TASK TO COMPLETE
Below this sentence is a listing; return exactly its lines from the one with "Screenshot is 820x1555." to the one with "ABOUT US (319, 1201)", both kept, and nothing more.

SUPPLIED RECORDS
###

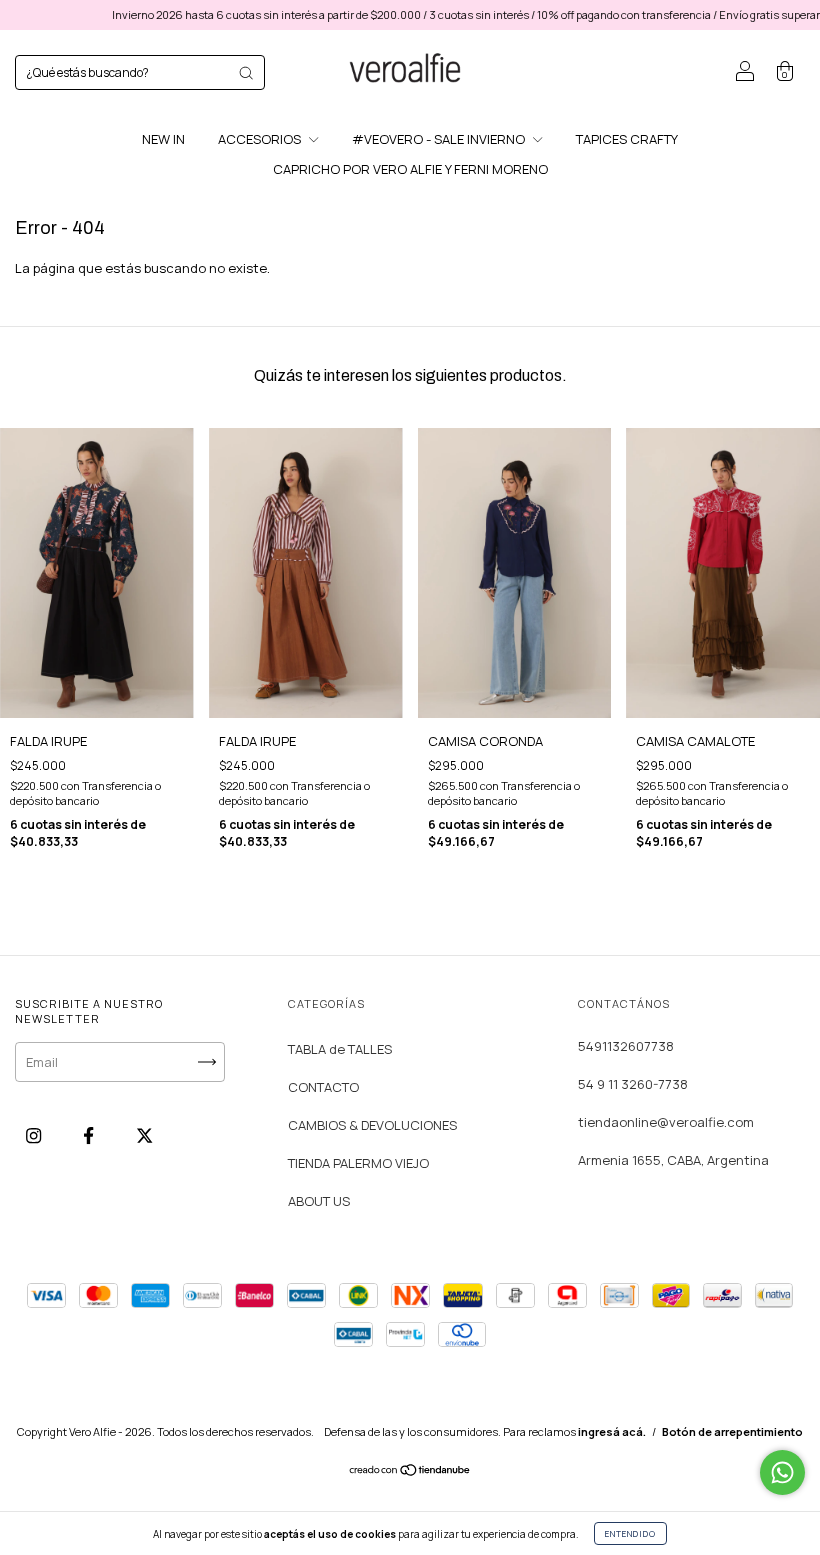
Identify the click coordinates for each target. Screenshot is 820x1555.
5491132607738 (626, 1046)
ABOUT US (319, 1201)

###

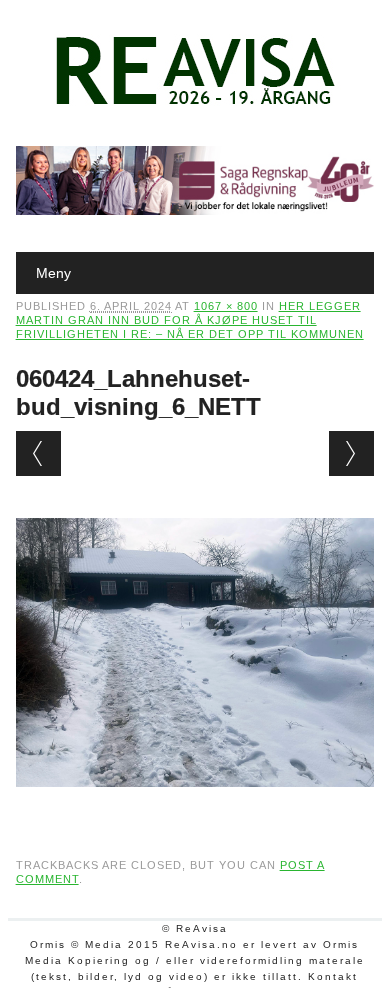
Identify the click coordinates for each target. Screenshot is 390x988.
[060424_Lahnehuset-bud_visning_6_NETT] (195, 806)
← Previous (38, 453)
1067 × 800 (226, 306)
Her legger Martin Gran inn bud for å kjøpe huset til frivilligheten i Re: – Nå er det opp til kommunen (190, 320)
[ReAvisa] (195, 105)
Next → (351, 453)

###

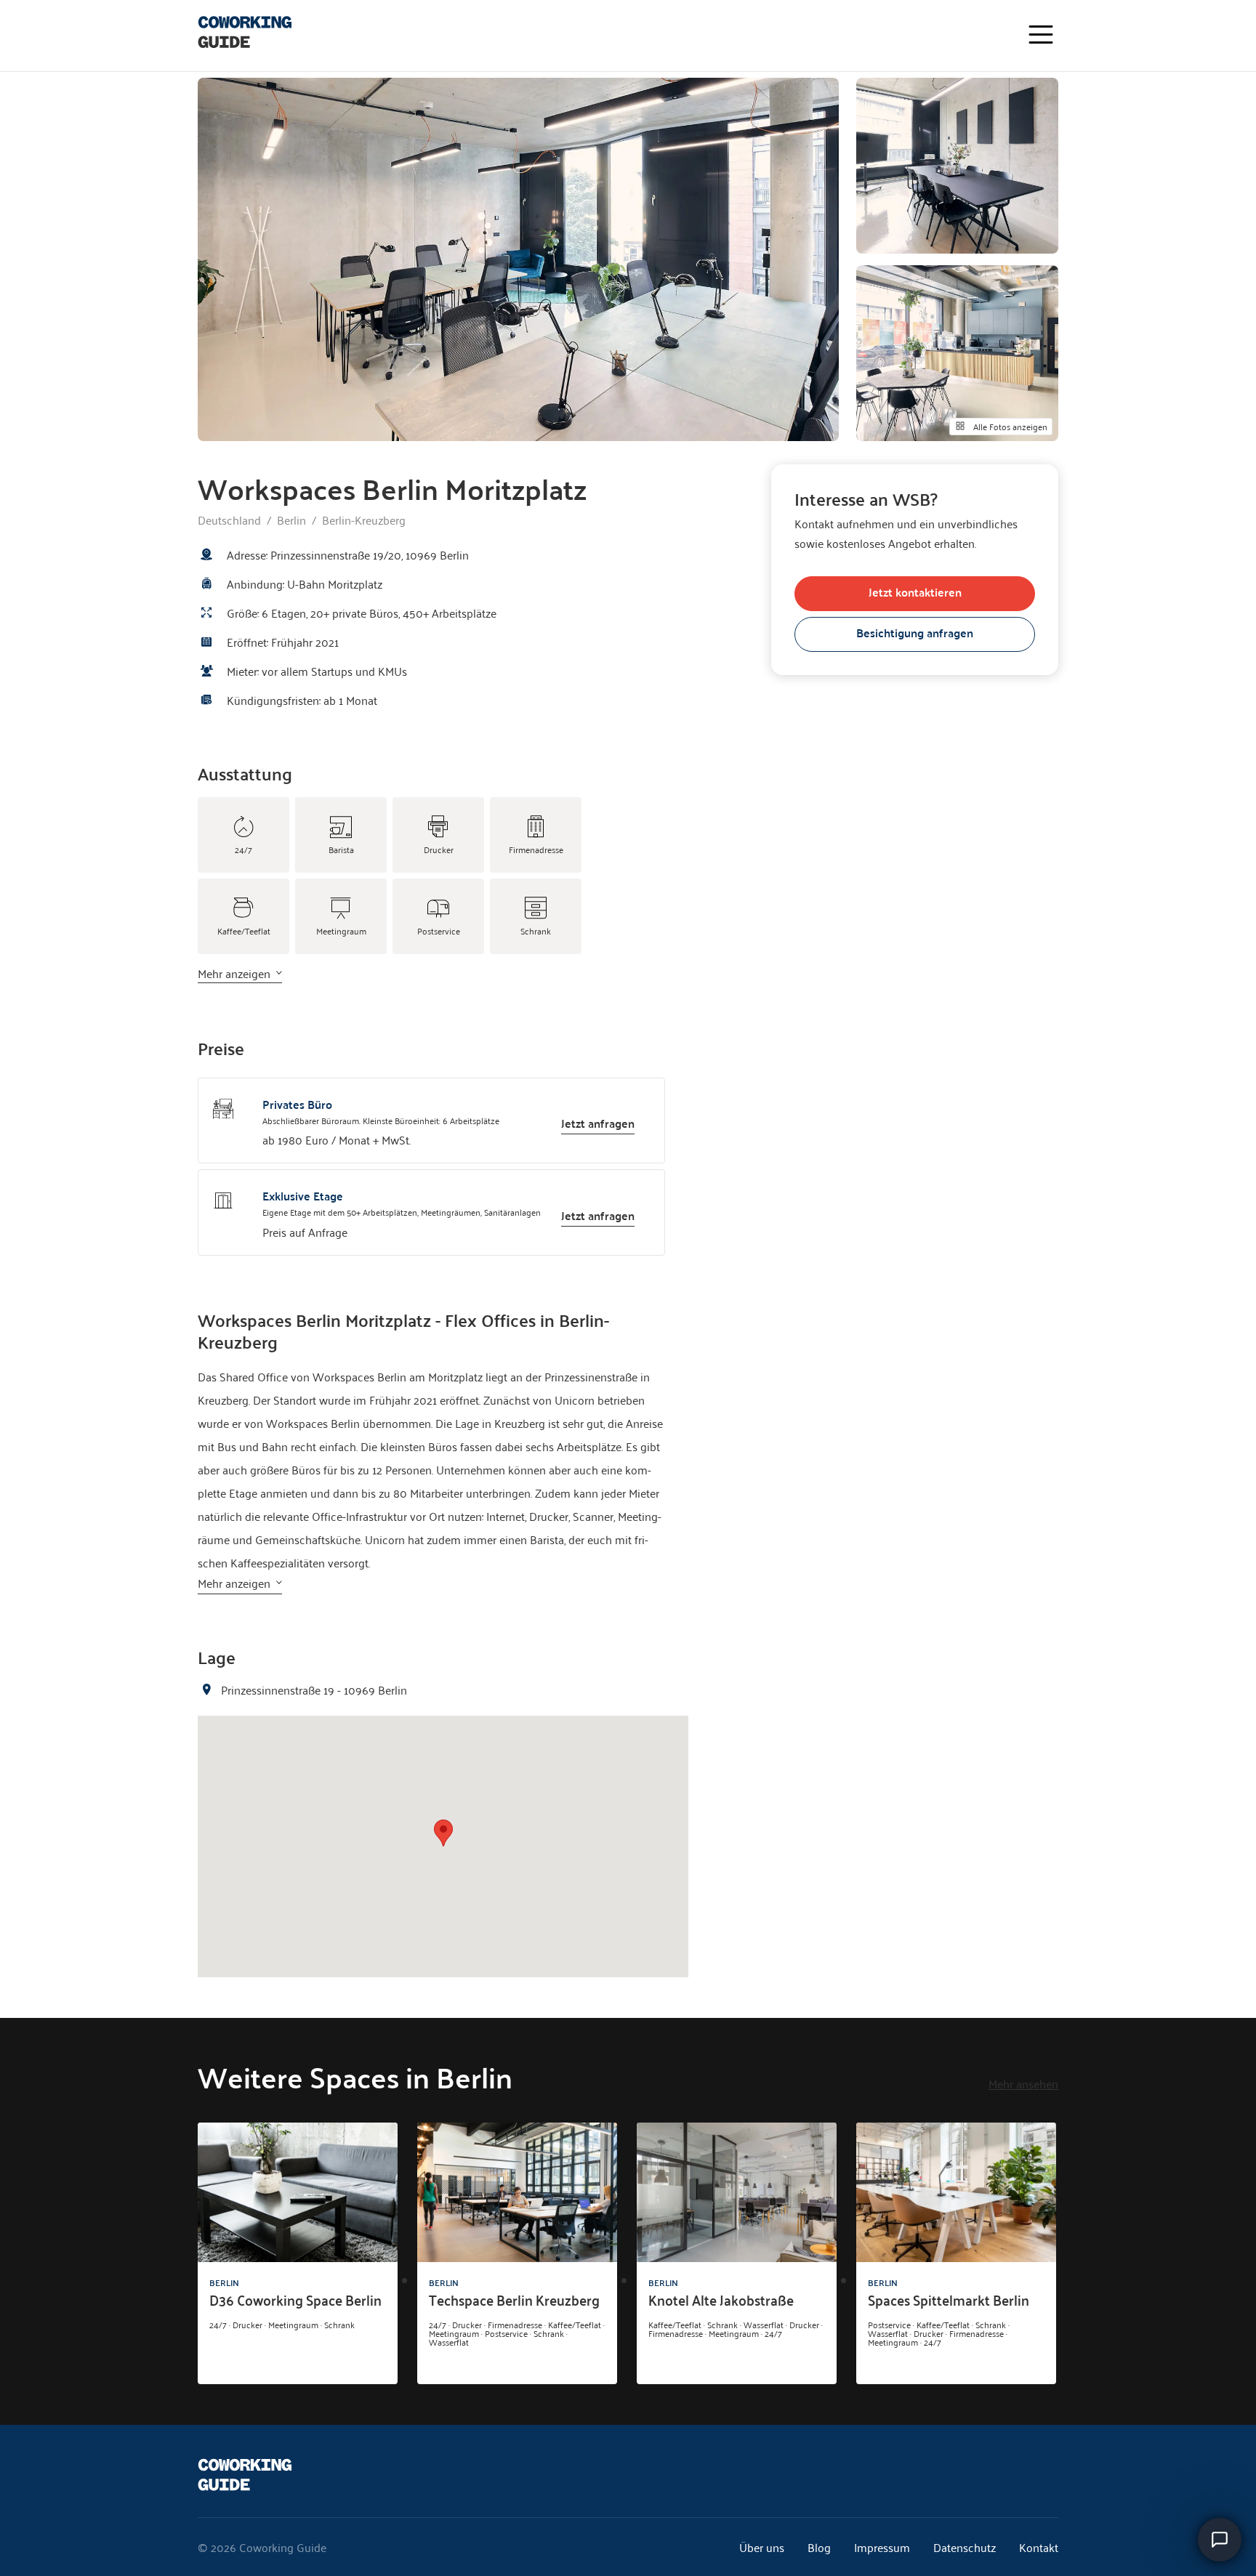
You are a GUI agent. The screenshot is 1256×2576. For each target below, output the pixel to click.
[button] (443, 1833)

###

RESPONSE AREA
Identify the click coordinates for each target. Screenshot is 820x1555.
5491132607738 (626, 1046)
ABOUT US (319, 1201)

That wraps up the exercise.